What surprised me most was that during his time here in South Africa, he said that he felt nostalgic in Kimberley and that it reminded him of home. Lone, dusty, gritty middle-of-no-where Kimberley, of all places! So much so that the Uruguayan Football Association has signed an agreement with the local provincial government at their Kimberley base to develop a football program in the small mining city; a project that involves Uruguayan trainers and players coming to Kimberley to coach aspiring players, as well as coaching some players in Uruguay over the next five to six years:
"We have a moral obligation," said Uruguay Football Association president Sebastian Bauza. "Kimberley was a heavenly complex. It was our home."

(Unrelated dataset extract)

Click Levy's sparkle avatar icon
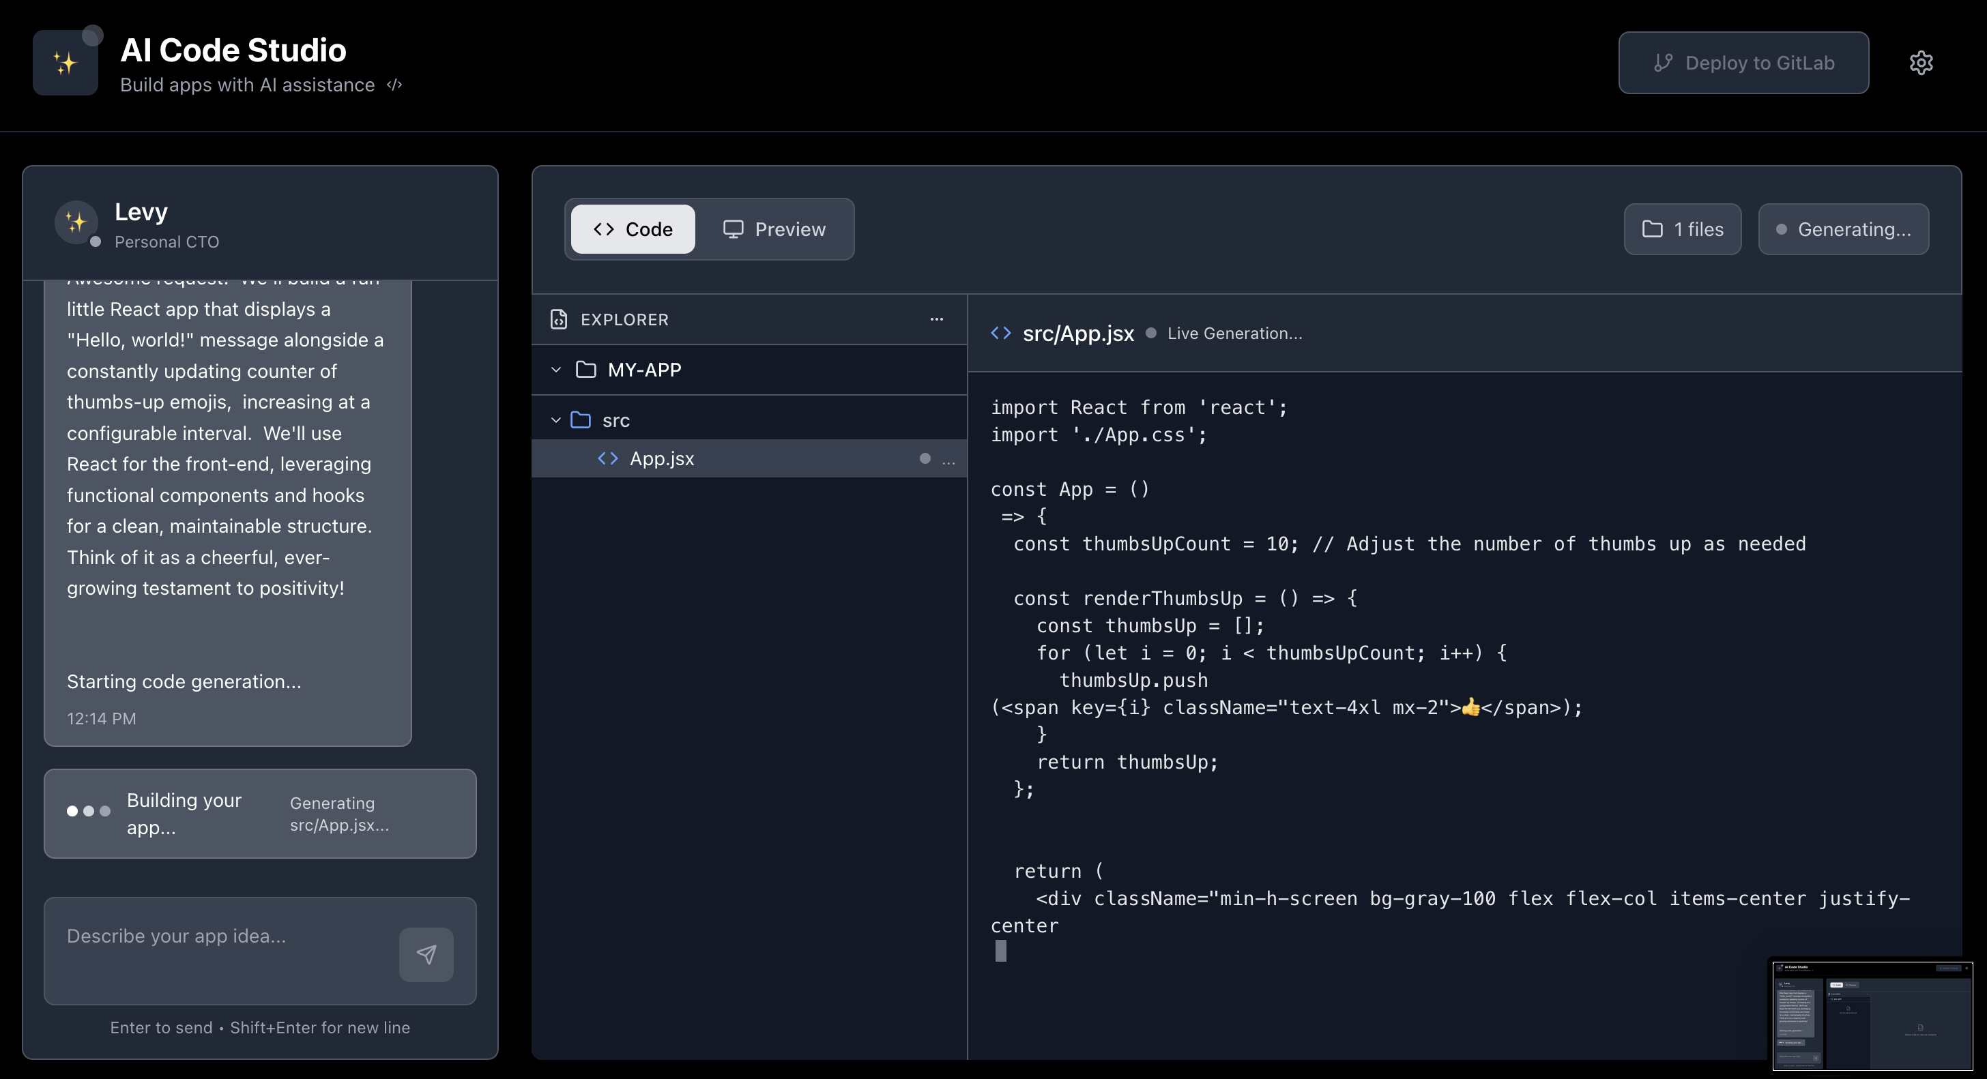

During the World Cup, unlike other teams, Forlan and his team mates opened up their training sessions to the people of Kimberley, who had adopted and welcomed them with open arms, so that youngsters and aspiring footballers could watch them play. Forlan spent most of his time taking photos and video clips with his cellphone, one of him cuddling a lion cub and others relaxing with his team mates and posted them on Facebook & Twitter.
This is a man that is so humble, that he even refused to take any sole credit when FIFA declared him the best player of the tournament, rightly so, and honoured him with the Golden Ball Award. He has repeatedly insisted that the Award belongs to all his team-mates, for he is nothing without them even though he is the driving force behind them.
And just like that, I see the beauty in Diego Forlan. It’s his spirit, his human-ness that makes him just as, or even more beautiful than most of the other players in the tournament. He is the ultimate Alpha-Male... every woman wants a man who's not controlling but in control. And how can we not love that?
And this doesn’t hurt either:
From all the teams, the Uruguayans first priority was to enjoy South Africa and their time here, to enjoy the tournament, mingle with the people and enjoy they did judging from the little excursions they took in between their games. They took a genuine interest in South Africa.
Upon their return home, the team was treated to a parade where despite the cold weather 150,000 people gathered to congratulate them on coming fourth in the tournament. Their success in the World Cup, after 40 years, brought renewed hope to a nation that has been struggling to find its place in the world. "Managing to unite the whole country is incredible. This was unthinkable," ~ Diego ForlanHope. Thats what everyone strives for at the end of the day innit.